# Intro to Gradient Descent (and computational science)

**Prepared by Dan Hackett (2025)**

This exercise is an introduction to computational science using Python and Jupyter notebooks, and secretly also an introduction to coding if you haven't done much before. The best way to learn how to use a tool is to try to use it to do something. So, as a well-motivated excuse to learn, we're going to implement "gradient descent", the backbone algorithm underlying all of training in AI/ML.

Gradient descent is an *optimization algorithm* or *optimizer*. Its objective is to find the parameters which minimize a "loss function".

Gradient descent is easy to understand from a physics analogy: we're just going to simulate something sliding down a hill to the lowest point it can find.
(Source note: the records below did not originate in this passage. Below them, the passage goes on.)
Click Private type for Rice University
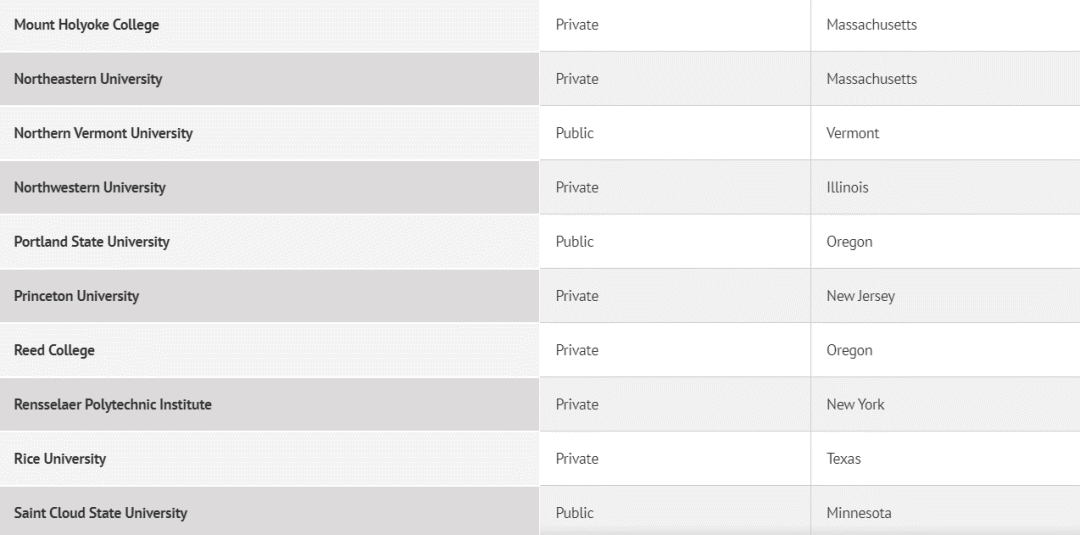 coord(577,459)
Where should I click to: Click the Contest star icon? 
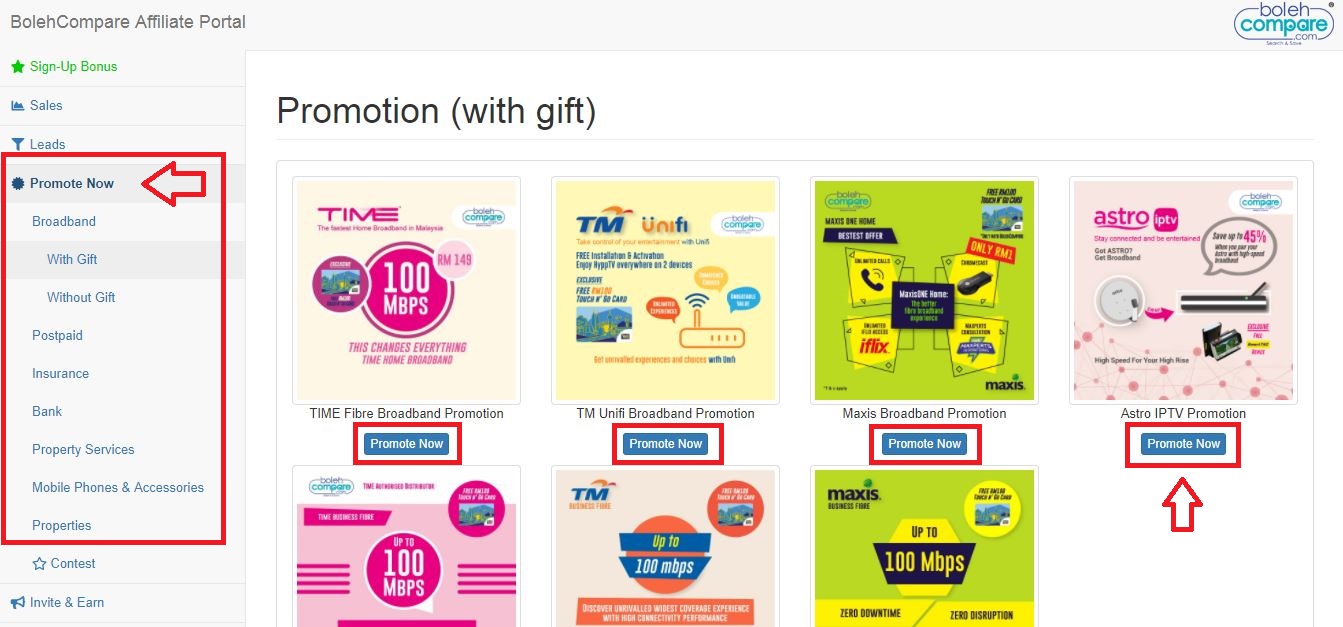pyautogui.click(x=39, y=563)

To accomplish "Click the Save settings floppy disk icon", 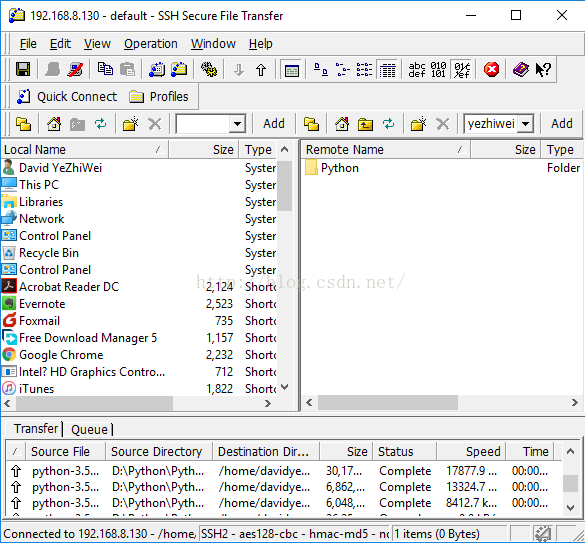I will click(x=23, y=69).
In the analogy, the "loss function" is just the height of the hill as a function of the position $x$. We'll call this function $V(x)$.

**Note:** gradient descent isn't *quite* the same as e.g. a rollercoaster on a track or a ball rolling down a hill. That's because in gradient descent, the thing that's moving doesn't have any momentum. So, it won't pick up speed as it goes downhill the way a rolling ball would. Instead, the "speed" it moves with just depends on how steep the hill is. It's more like something sliding with a lot of friction.

Here's an example:
$$
    V(x) = -0.1x - x^2 + x^4
$$
We'll work with this one all through the notebook.

# Plotting V(x) the hard way

First, we're going to slowly build up to making a plot of $V(x)$ vs $x$. In this first section, we'll do things the hard way to review some basic programming concepts. Later on, we'll see how more powerful tools (specifically, numpy) can make this much easier.

## Exercise 1

Okay, let's get started.

**Write a line of Python code which computes $V(x)$.** We've set the variable `x` to a value already; write your code to compute $V(x)$ from this variable.

**HINT:** in Python, you raise things to a power by using `**`, not `^`. So, to compute $x^2$, you do `x**2`.

In [None]:
x = 1
V = ?????

In [None]:
# run this cell to check your answer numerically
import numpy as np
assert np.isclose(V, -0.1)

In [None]:
# SOLUTION
x = 1
V = -0.1*x - x**2 + x**4

Now, you have some code that should be able to compute $V(x)$ for any arbitrary value of $x$. But we need to check that it's right!

To check your expression for `V`, we want to use it to make a plot of $V(x)$ as a function of $x$ so we can see whether it looks right. To do that, we first need to evaluate $V(x)$ on a grid of different values of $x$. We'll walk through how to do this a few different ways.

First, let's explore how to do this using `list`s, `for` loops, and the "accumulator" pattern.

## Review: Collections and `list`

Let's see how to work with `list`, one of Python's basic built-in collections. A collection is an object which contains other objects. A `list` (linked list) stores an ordered list of objects. In Python, they are denoted with square brackets and commas like `[3,1,2]`. An empty list is `[]`.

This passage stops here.